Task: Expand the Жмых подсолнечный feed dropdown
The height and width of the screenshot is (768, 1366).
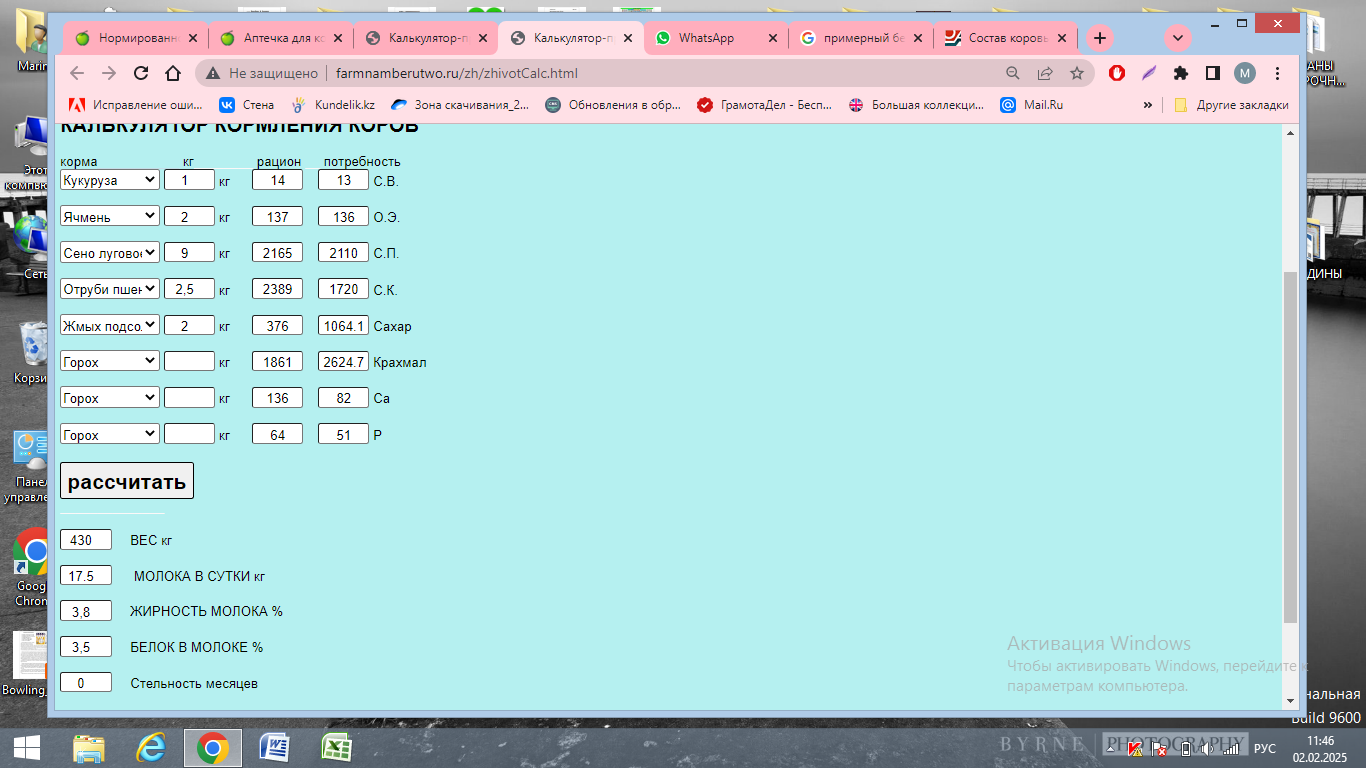Action: point(110,325)
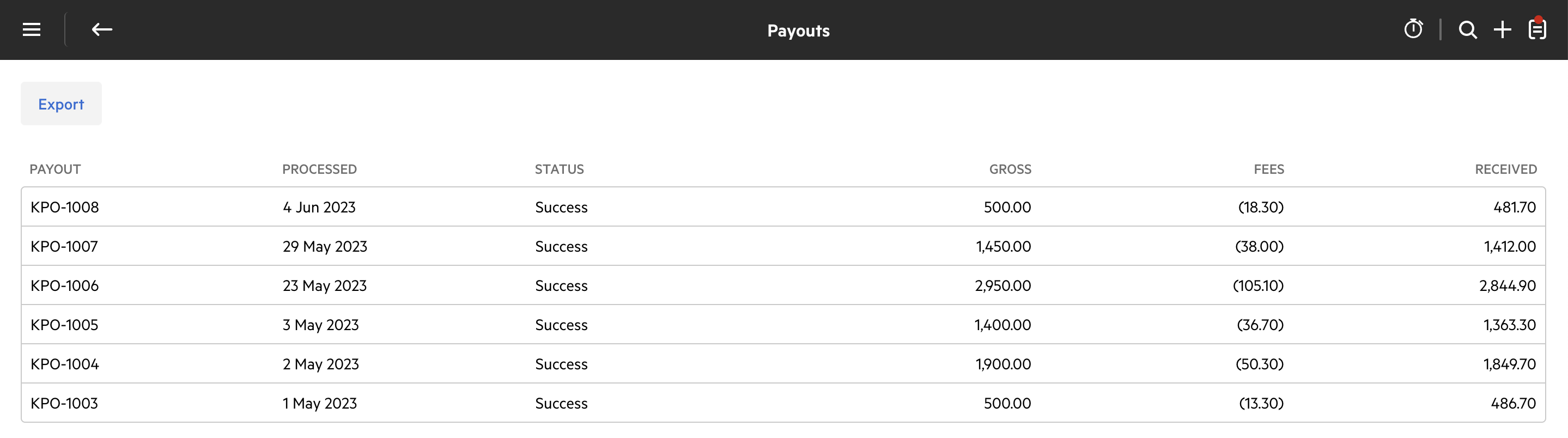
Task: Click the RECEIVED column header
Action: pyautogui.click(x=1505, y=169)
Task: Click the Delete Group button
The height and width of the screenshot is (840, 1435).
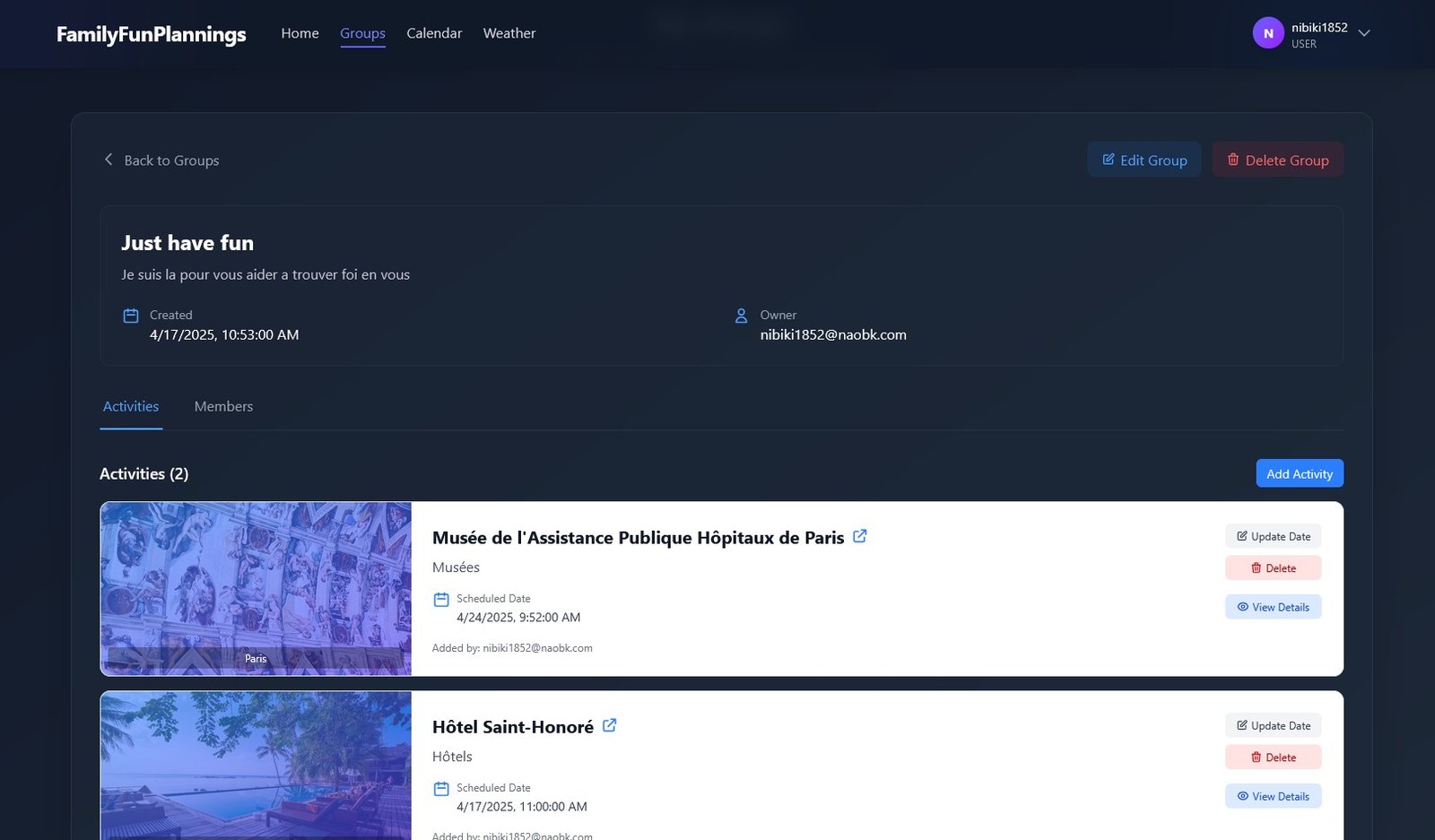Action: point(1277,160)
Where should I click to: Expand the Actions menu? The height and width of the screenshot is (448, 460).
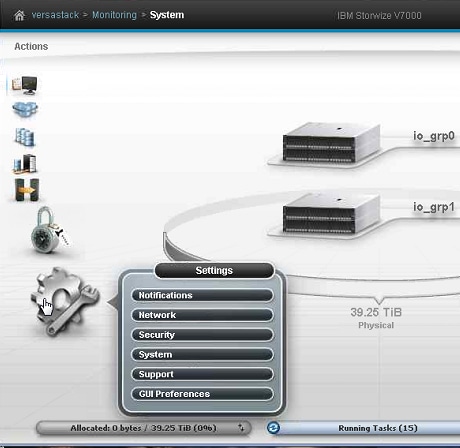coord(31,46)
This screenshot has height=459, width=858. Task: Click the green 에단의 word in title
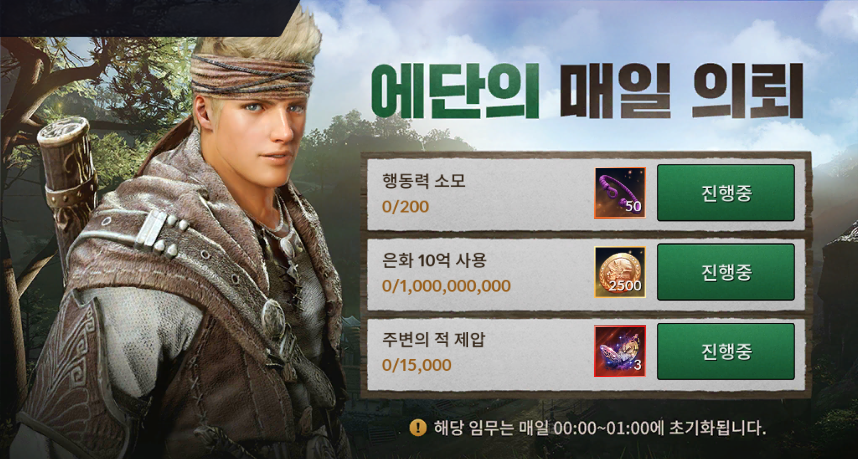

━━━━━━

Each record needs to be reproduced exactly, and no image should be carried over.

Task: Expand the Жмых подсолнечный feed dropdown
The height and width of the screenshot is (768, 1366).
Action: point(110,325)
Task: Click the RECEIVED column header
Action: pyautogui.click(x=1505, y=169)
Task: Click the Delete Group button
The height and width of the screenshot is (840, 1435).
Action: point(1277,160)
Where should I click to: Expand the Actions menu? The height and width of the screenshot is (448, 460).
coord(31,46)
This screenshot has height=459, width=858. Task: Click the green 에단의 word in title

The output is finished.